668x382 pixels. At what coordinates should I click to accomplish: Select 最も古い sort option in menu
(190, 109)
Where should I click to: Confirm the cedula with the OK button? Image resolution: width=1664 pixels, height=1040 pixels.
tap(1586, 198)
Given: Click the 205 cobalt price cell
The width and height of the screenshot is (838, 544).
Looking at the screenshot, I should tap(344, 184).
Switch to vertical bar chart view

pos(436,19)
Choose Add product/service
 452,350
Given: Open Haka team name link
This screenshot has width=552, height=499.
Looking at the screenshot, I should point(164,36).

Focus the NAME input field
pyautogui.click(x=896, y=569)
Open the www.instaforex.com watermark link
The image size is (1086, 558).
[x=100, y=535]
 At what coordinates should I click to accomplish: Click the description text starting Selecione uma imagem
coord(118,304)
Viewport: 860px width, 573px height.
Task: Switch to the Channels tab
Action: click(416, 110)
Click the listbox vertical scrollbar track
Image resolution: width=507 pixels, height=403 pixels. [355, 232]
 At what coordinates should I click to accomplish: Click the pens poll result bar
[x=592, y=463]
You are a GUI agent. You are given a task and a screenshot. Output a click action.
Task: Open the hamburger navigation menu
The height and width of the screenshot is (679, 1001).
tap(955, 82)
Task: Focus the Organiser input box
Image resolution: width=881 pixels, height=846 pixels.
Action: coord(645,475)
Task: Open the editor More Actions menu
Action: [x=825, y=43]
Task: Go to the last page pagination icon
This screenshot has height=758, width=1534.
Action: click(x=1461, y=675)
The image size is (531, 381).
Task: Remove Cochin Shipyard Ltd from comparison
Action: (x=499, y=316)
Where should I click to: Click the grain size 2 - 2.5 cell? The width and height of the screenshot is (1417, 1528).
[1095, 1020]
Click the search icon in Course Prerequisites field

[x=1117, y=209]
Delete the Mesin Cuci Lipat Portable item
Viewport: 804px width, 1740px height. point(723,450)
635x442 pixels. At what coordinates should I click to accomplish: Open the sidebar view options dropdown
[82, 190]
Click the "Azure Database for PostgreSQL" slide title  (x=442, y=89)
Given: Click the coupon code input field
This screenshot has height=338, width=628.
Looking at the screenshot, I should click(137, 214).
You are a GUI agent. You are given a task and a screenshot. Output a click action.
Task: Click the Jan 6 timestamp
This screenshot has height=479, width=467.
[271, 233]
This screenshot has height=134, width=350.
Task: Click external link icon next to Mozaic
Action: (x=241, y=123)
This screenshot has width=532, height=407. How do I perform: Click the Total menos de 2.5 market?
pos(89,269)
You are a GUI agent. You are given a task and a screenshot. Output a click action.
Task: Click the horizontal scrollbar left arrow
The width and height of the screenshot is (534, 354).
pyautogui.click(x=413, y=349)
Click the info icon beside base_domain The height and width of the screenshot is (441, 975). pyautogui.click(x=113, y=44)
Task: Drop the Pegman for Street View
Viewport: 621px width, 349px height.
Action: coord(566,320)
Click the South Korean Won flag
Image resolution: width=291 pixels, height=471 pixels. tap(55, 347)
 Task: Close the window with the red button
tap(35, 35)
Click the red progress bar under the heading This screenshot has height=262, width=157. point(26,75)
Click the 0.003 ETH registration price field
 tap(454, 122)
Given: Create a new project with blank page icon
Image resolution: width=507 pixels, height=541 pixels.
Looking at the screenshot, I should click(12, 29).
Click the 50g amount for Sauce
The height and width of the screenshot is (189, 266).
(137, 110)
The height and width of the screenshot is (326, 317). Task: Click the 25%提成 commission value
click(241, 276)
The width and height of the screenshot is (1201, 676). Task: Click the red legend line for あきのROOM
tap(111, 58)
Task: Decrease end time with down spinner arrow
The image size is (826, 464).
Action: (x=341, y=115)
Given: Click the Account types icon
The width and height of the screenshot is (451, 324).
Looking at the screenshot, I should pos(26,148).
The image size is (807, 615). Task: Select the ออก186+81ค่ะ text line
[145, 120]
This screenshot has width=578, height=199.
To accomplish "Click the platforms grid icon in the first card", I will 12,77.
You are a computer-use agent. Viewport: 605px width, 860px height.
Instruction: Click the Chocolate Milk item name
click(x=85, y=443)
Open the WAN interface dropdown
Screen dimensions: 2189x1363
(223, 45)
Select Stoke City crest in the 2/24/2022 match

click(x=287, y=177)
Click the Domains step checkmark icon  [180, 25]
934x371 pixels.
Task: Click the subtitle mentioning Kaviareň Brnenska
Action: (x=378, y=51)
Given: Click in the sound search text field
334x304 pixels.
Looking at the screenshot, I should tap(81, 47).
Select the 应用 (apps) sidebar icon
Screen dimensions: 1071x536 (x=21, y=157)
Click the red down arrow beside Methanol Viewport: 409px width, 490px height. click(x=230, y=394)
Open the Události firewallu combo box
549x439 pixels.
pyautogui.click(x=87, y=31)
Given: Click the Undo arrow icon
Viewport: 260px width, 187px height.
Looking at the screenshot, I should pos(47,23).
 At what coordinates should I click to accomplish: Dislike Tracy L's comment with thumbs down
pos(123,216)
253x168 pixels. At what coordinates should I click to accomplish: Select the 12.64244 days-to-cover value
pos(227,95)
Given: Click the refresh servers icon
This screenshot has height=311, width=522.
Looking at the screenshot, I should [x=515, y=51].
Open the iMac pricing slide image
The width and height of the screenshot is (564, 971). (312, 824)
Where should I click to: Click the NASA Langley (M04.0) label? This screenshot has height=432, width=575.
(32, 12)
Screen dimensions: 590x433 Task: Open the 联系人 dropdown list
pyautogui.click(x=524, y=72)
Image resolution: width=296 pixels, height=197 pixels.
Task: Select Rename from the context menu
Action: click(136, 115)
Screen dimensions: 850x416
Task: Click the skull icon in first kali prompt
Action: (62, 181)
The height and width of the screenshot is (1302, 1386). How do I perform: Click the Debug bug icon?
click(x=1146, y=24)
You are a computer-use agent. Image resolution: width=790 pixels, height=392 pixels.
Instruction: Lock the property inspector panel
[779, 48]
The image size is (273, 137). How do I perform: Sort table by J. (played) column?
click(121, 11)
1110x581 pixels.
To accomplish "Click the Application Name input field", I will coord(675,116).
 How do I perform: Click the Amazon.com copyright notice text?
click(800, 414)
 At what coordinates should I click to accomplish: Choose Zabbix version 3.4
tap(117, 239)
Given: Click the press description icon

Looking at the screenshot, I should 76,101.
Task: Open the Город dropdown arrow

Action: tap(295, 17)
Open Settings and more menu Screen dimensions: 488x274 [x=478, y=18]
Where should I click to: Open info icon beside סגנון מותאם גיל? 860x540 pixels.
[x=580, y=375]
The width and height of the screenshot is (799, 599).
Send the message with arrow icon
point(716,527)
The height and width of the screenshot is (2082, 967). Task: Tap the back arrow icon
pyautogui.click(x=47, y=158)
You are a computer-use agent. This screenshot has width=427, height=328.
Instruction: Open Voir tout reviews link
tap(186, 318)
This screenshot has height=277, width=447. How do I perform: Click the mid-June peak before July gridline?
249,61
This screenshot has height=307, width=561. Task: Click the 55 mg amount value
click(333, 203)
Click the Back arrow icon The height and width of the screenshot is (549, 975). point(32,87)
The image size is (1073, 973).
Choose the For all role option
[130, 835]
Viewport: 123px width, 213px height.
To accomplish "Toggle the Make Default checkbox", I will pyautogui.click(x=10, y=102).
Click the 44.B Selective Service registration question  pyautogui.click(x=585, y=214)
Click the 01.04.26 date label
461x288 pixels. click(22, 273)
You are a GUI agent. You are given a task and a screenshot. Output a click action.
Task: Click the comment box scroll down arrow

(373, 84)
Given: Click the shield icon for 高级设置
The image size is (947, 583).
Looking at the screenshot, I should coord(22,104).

---+---

What is expected - Find every line above that contains the word "beside", and copy each of those lines. Case counts.

Complete answer -
Click the info icon beside base_domain The height and width of the screenshot is (441, 975). pyautogui.click(x=113, y=44)
Click the red down arrow beside Methanol Viewport: 409px width, 490px height. click(x=230, y=394)
Where should I click to: Open info icon beside סגנון מותאם גיל? 860x540 pixels.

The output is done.